What a difference a day makes

“Say, does anyone else hear gunfire and sirens?”

If this shit had gone down 24 hours earlier Miss Mia Sopapilla and I would’ve been right in the thick of it.

Miss Mia had an appointment with the veterinarian, and the only thing between her clinic and this firefight is a Valvoline Instant Oil Change shop.

I imagine it’s slightly anaerobic to low-crawl through a fusillade with a cat carrier in one hand and a mask on your mug and only a few barrels of flammable liquids for cover.

Especially if someone has pooped in your pantalones. A fresh set of drawers is not the sort of instant change Valvoline provides.

Meanwhile, a word to the wise: Shooting the John Laws is exceptionally stupid, even for Duke City pistoleros. It only makes them mad. Plus it scares the cats.

Here’s hoping the injured officers recover quickly. I’m very much not looking forward to reading about what swell fellas their assailants were and how their grammies just can’t understand what got into them.

Iron Man is dead*

Sometimes you do the boom, and sometimes the boom does you.

Another superhero adventure is coming to a messy ending.

The Military-Industrial Complex’s Cinematic Universe isn’t as orderly as Marvel’s, probably because the writers aren’t as good. Neither are the reviews. But hey, that’s show business for you.

It seemed like such a simple story, too. United States is attacked. United States fights back. Boffo box office!

But some nimrod thinking sequels, spinoffs, and merchandise resurrected an old character called “Mission Creep.” The story went sideways but we kept buying the tickets, taking the ride.

“Look, there’s Stan Lee!”

“No, that’s Robert McNamara.”

Remember the old joke about the driver heading up an off ramp by mistake? “What the hell, you’ve come this far. …”

Well, 20 years later, here we are, upside down in the ditch, watching Mission Creep, Captain REMF, and The Incredible Schmuck posturing for the cameras in an endgame that isn’t one. Avengers Dissemble!

* Of course he’s not dead. We’ll keep trotting him out as long as there’s a buck in it.

But seriously, folks. …

Windscreen trumps Mac screen.

Read the news or ride the bike?

I think you know the answer to that one.

In fact, the news has been so reliably vile lately that I’ve been logging 100-mile-plus weeks. That’s not a lot for a serious cyclist, but then being serious about anything other than humor is overrated for anyone who hopes to remain (or become) happy.
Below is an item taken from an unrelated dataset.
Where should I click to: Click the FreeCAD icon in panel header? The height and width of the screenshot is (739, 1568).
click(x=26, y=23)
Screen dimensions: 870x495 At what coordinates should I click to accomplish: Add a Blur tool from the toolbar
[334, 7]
Or so says Arthur C. Brooks at The Atlantic.

I’d like to ask him, “Are you serious?” But I’m afraid he might not laugh.

Meanwhile, the fourth and final round of The Visitation, scheduled for next week, has been canceled. One of Herself the Elder’s nieces decided that travel was too risky since Delta started grabbing everyone by the snotlocker with a downhill pull.

And who can blame her? Not me, Skeezix. When I stroll into a retail op to do a little bidness and see two-thirds of the clientele and half the staff wandering around with their faces hanging out, despite headlines like this, I’m inclined to think that The Dumbass, like The Bug, remains very much among us.
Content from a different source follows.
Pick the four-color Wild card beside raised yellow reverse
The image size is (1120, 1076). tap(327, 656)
The Dumbass just might be worse than The Bug. We have weapons to fight The Bug, if people will simply agree to use them. But our traditional defenses against The Dumbass — like the news, which under new management has other priorities — no longer seem efficacious, if they ever were.

And once you’re all eat up with The Dumbass, you’re vulnerable to any number of opportunistic infections, from Rand Paul and Marjorie Taylor Greene twerking on “Dancing with the Stars” to “More [guns, coal mines, lifted diesel pick-’em-up trucks, insert your favorite idiocy here]!!!”

Jesus H., etc. By the time Bennu finally lands like an errant tee shot from God’s one-iron there won’t be anybody left to take it seriously, or even humorously. OK, so maybe one guy. He’ll be yelling “FAKE NEWS!” as the giant asteroid comes in hot like the fabled Million-Pound Shithammer.

Smoke gets in your eyes

Where’s the fabled New Mexico wind when you need it?

The smoke has finally paid us a visit here in the Sandia foothills.

The world sometimes feels like a very small place, and never more so than when a wildfire in Northern California can make your eyes sting in New Mexico.

“Very hazy, hot, and dry,” predicts the National Weather Service. The women must be happy to be first off this morning as the criteriums wrap up masters nats at Balloon Fiesta Park. It was already 63 in the Duke City foothills as racing kicked off down below, where the high temp should be challenging the century mark this afternoon.

A tip of the Mad Dog sombrero goes out to Colorado hardman Wayne Watson, who took the 70-74 road-race title yesterday with a solo break. Wayne was hard to catch Back in the Day® and it seems that this, unlike so many other things, remains unchanged.